THE TASK:
Starting with the line that contains "Where should I click to: Reload", repeat exactly every line through the last one in the records below, and leave out the pictures.

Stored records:
——

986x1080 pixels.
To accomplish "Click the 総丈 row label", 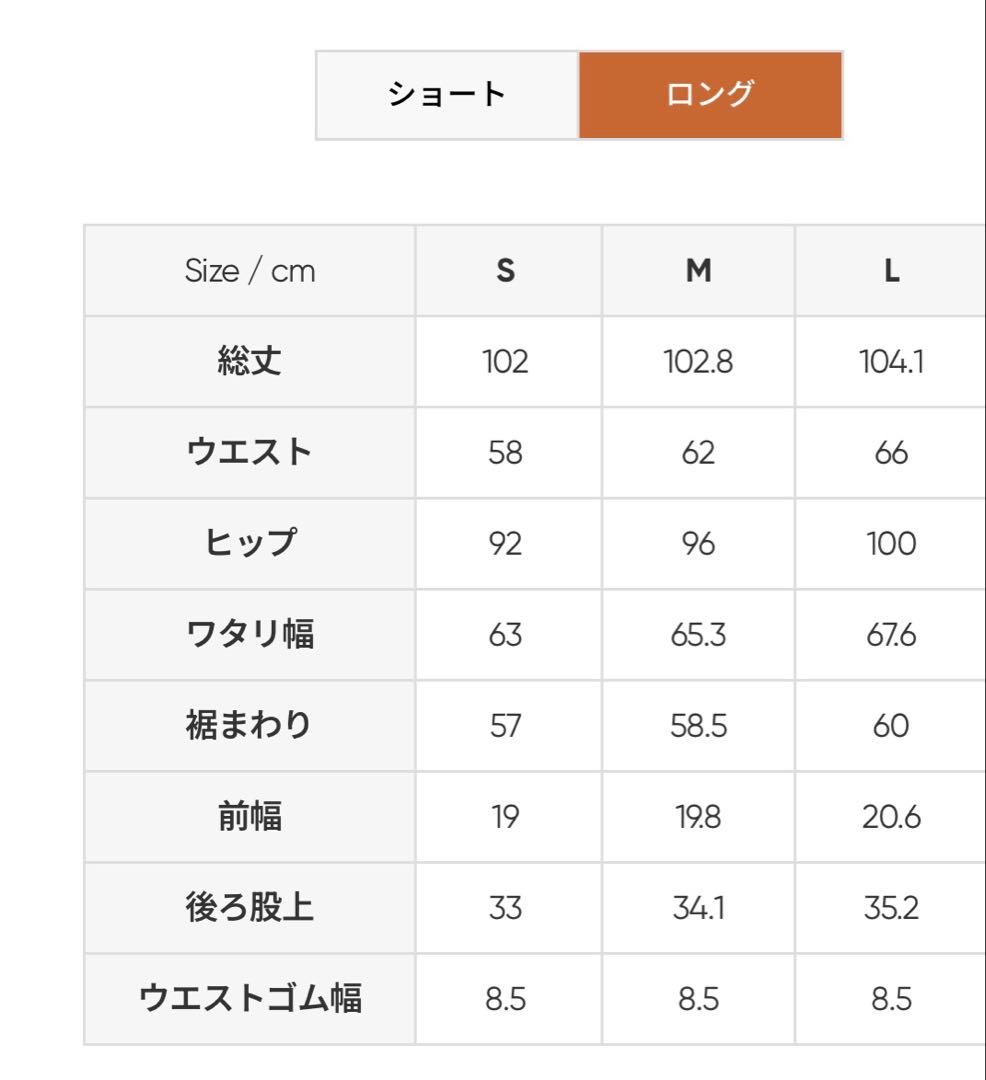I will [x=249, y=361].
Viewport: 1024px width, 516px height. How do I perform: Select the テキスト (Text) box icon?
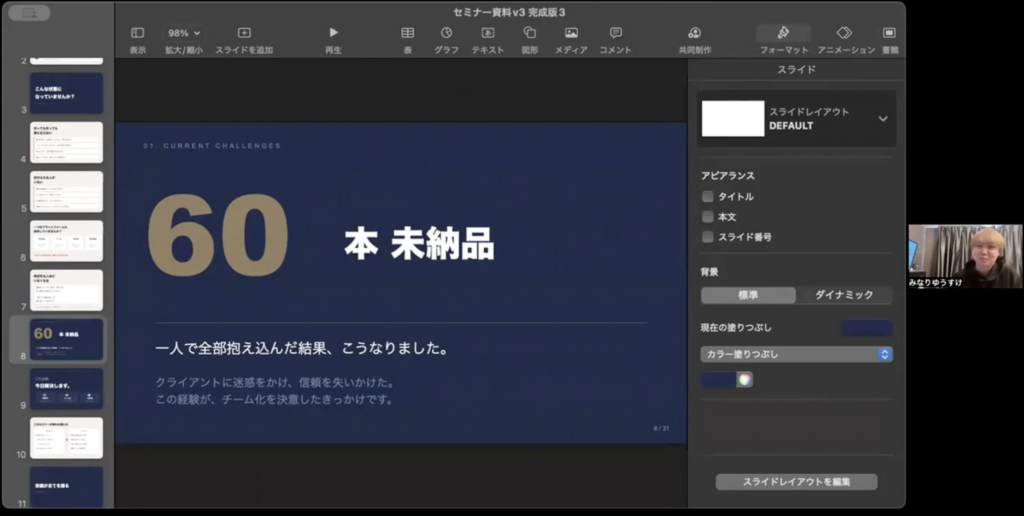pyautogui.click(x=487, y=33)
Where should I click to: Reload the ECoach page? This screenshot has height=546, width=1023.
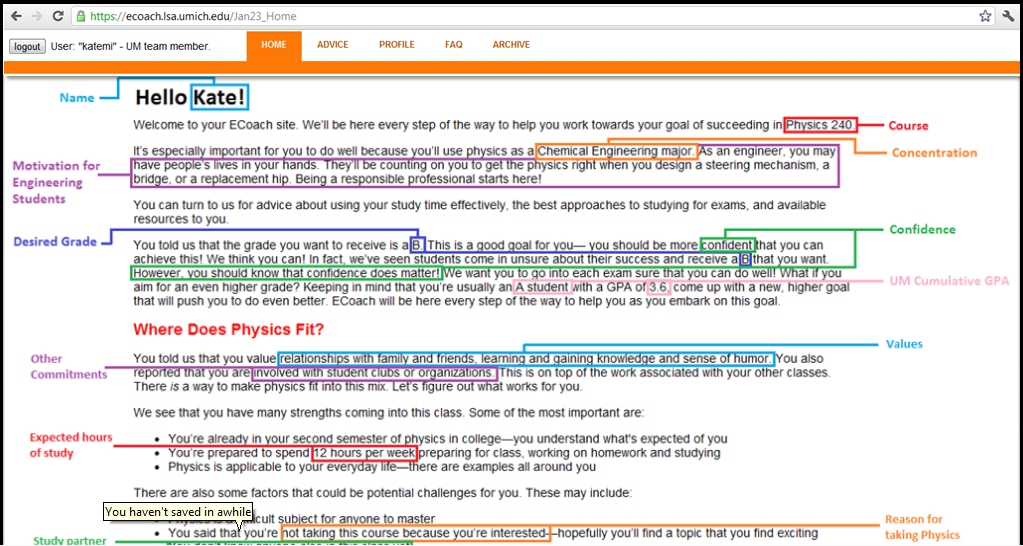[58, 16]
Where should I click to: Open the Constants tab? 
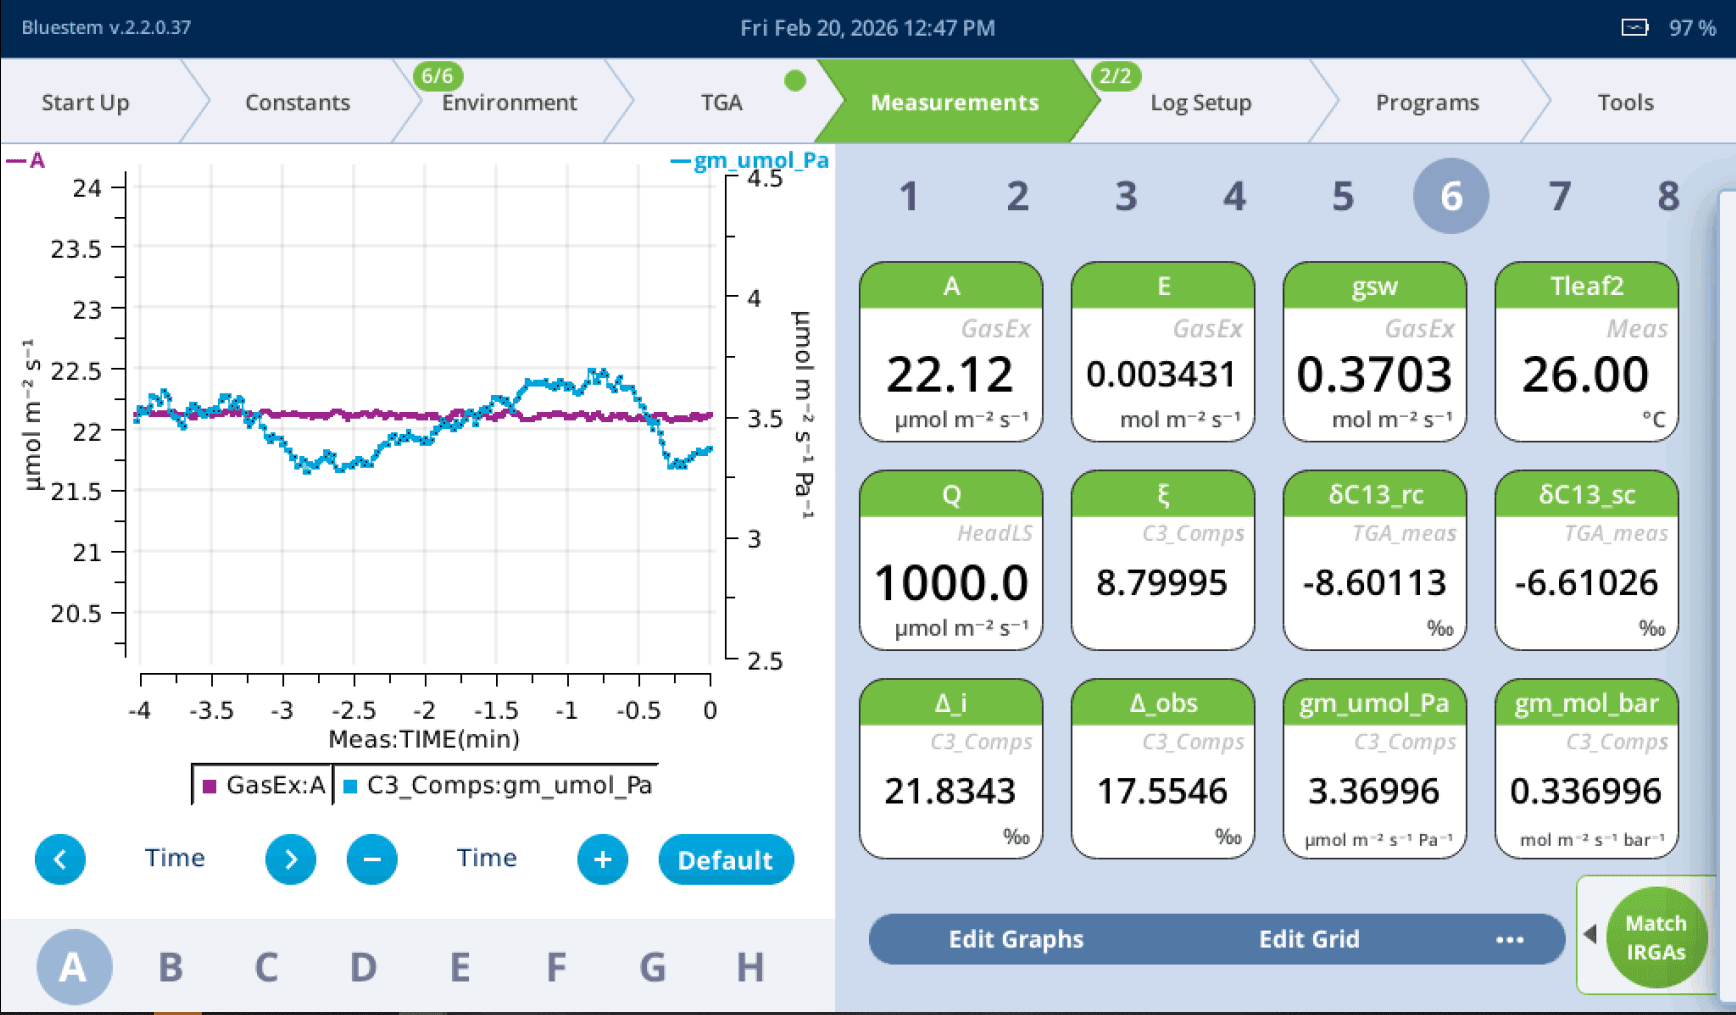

——

RESULT:
Where should I click to: Reload the ECoach page? This screenshot has height=546, width=1023.
[58, 16]
Where should I click to: Open the Constants tab? 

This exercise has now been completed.